Ambas desmontan el tópico sobre la mediación. «La gente cree que mediar es poner a la gente a hablar y así se arregla el problema», comenta Fernández, pero se trata de «una actividad multidisciplinar en que intervienen el derecho, la psicología, la filosofía, las técnicas de negociación y hasta la lógica aristotélica». En el centro trabajan tres abogadas, una exjueza, dos psicólogas y un trabajador social.

La mediación se está consolidando como alternativa a los procesos judiciales. «Es más barata, es confidencial y tiene total validez legal», dice Ferré, y cada vez la recomiendan más jueces. «El marco jurídico aplica la normativa, que es muy rígida. Por eso a veces hay sentencias que, pese ajustarse a la legalidad, no solucionan los conflictos», comenta Fernández.
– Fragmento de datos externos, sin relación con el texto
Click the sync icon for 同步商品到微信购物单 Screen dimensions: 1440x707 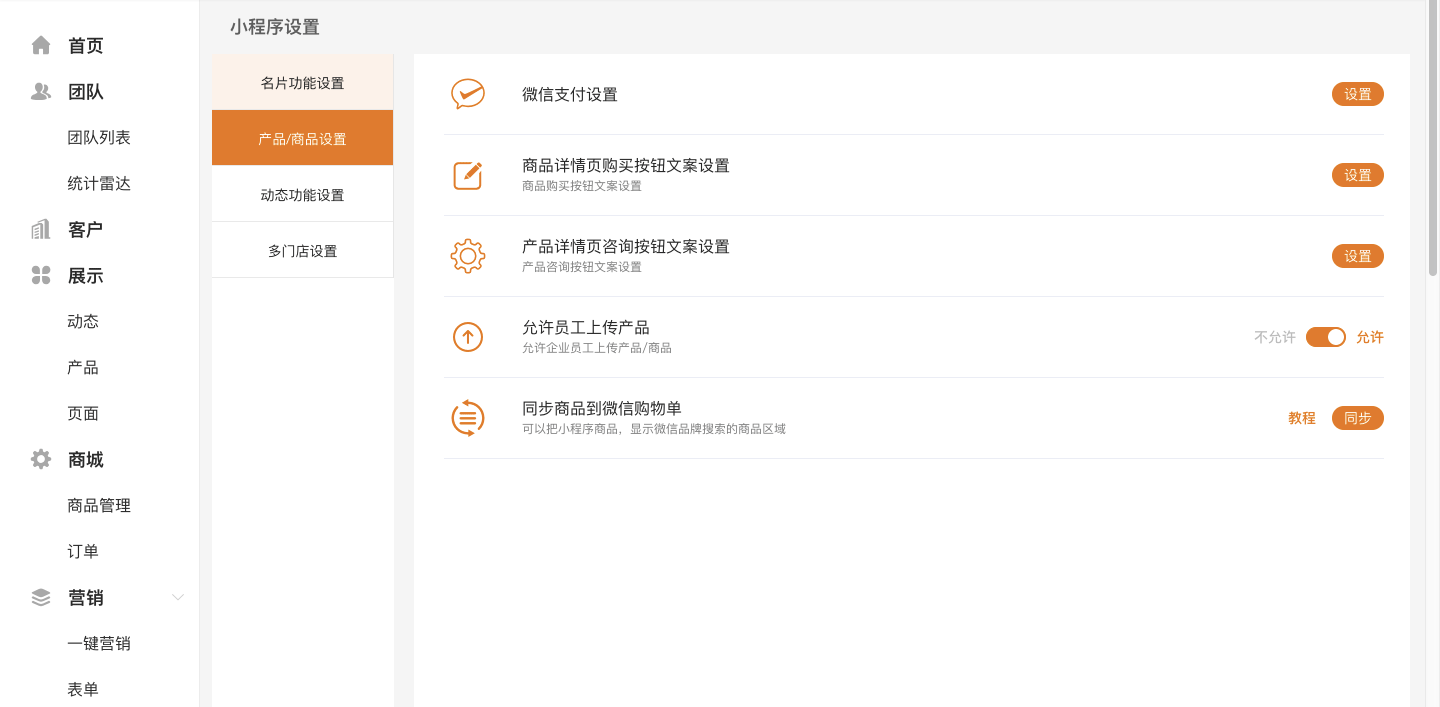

La empresa interviene en temas familiares, «desde divorcios a desavenencias por herencias», y empresariales, que suelen ser más fáciles, según Ferré: «Las partes son más pragmáticas, no existe el componente sentimental».

En el 80% de los casos en que las partes acuden a la mediación se llega a un acuerdo, «sobre todo en los casos en que hay una relación de futuro», dice Fernández, refiriéndose, por ejemplo, a parejas con un hijo en común. «Ellos pueden odiarse, pero ese hijo es un vínculo que no va a desaparecer». En la mediación se trabaja para rehumanizar al rival. «Se buscan salidas dignas, marcos de coexistencia. A veces, ese problema surge de la falta de comunicación o de una comunicación errónea», sostiene Fernández,

TARC facturó el año pasado 150.000 euros y tiene siete empleados. Además de conflictos particulares, lleva el servicio de mediación del Ayuntamiento de Montornés del Vallès y ha dado formación en mediación a casi 10.000 personas. Con la Universitat Rovira i Virgilia han puesto en marcha un posgrado en resolución de conflictos.También realizan talleres en escuelas e institutos con alumnos, profesores y padres. «Mostramos la importancia de mediar y, sobre todo, de ponerse en el lugar del otro».